Former Congressman Barney Frank, the co-author of the Dodd-Frank Act and a board member of Signature Bank, said regulators didn't have to shutter the bank he helped oversee.
In an interview with Bloomberg, Frank maintained that Signature Bank was closed unnecessarily over the weekend.
"I think that if we'd been allowed to open tomorrow, that we could've continued," Frank told Bloomberg on Sunday night.
The crypto-friendly Signature Bank was shut down Sunday, marking the third-largest bank failure in US history, after SVB. Regulators cited its potential for system risk. Like Silicon Valley Bank, it had a huge amount of customer deposits that were not insured by the FDIC.

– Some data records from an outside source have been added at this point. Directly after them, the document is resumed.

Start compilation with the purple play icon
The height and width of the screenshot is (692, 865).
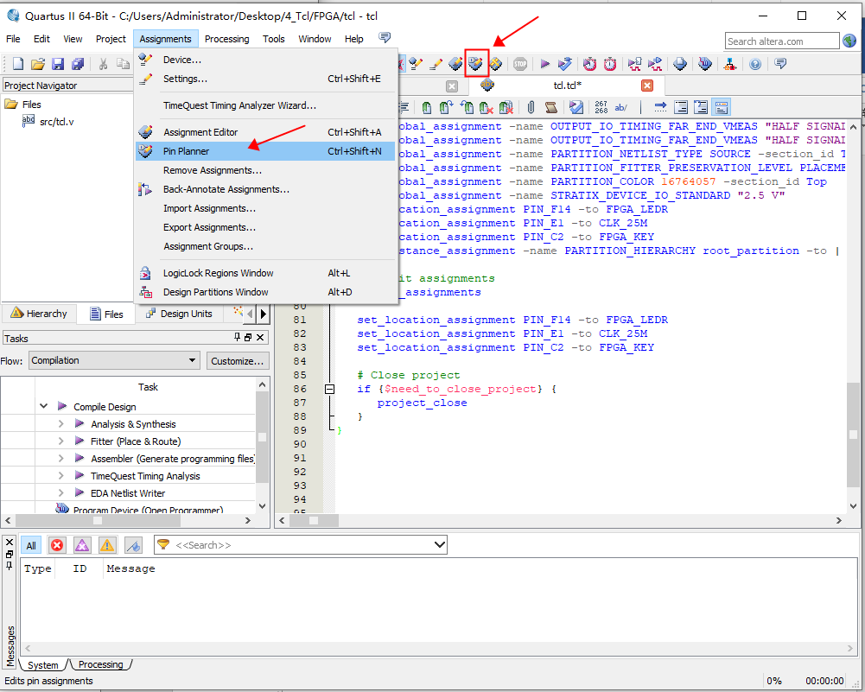point(545,64)
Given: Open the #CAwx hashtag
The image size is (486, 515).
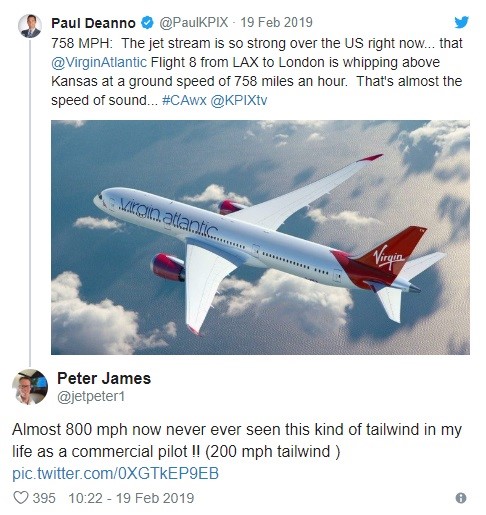Looking at the screenshot, I should pyautogui.click(x=184, y=100).
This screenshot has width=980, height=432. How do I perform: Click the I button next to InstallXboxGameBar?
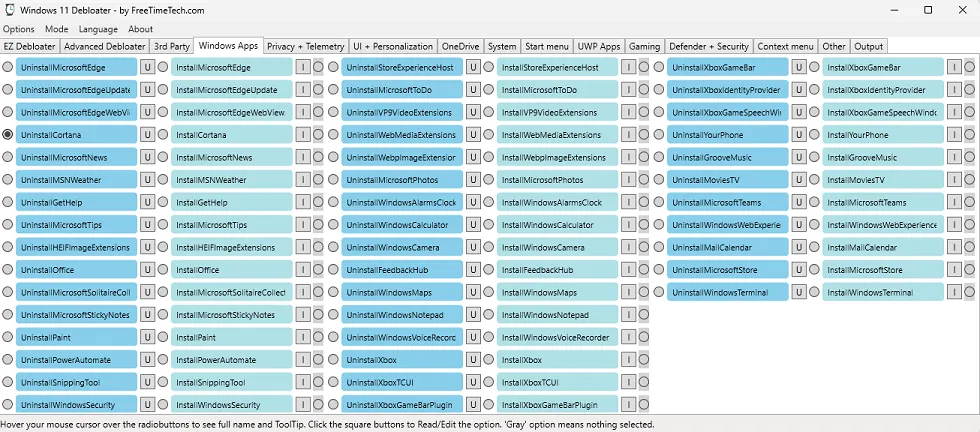(954, 67)
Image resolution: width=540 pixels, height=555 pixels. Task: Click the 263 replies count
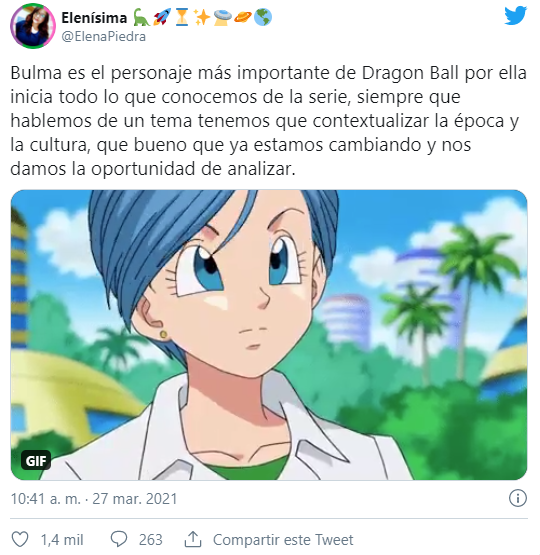tap(150, 540)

Frank told the Wall Street Journal that Signature suffered a bank run of billions of dollars on Friday and that customers' concerns over Signature's crypto exposure spiked after SVB's collapse.
That also followed the closure earlier this month of Silvergate Capital, another crypto-friendly bank. But Frank maintained Signature was different.
"We have a solid loan book, we're the biggest lender in New York City under the low-income housing tax credit," he told Bloomberg. "I think the bank could've been a going concern."
In the wake of the 2008 financial crisis, Frank helped push through the Dodd-Frank Act, which entailed a radical overhaul of the bank regulations to prevent similar catastrophes.
Later in 2018, President Donald Trump and Congress pared back some of those measures for regional banks, with Sen. Bernie Sanders on Sunday saying the partial rollback caused the SVB fiasco.
Frank, for his part said he stands by the original regulation he co-authored.
"The vindication of the bill is that nobody is talking about anything like 2008," Frank said. "If the bill hadn't been passed, we'd be seeing a lot more damage these days. We got a lot of the vulnerability out of the system."
Meanwhile, in 2015 Greg Becker, chief executive of Silicon Valley Bank, lobbied for easing regulatory oversight.
"SVB, like our mid-sized bank peers, does not present systemic risks," Becker wrote to the Senate eight years ago.
In any case, Frank said he doesn't blame Trump for the changes he initiated, which lowered the regulatory bar for small- and mid-sized banks, such as Signature Bank as well as Silicon Valley Bank.
"I don't think that had any effect," said Frank, who retired from Congress in 2012. "I don't think there was any laxity on the part of regulators in regulating the banks in that category, from $50 billion to $250 billion."
Meanwhile, President Joe Biden said Monday he will seek stricter oversight on banks.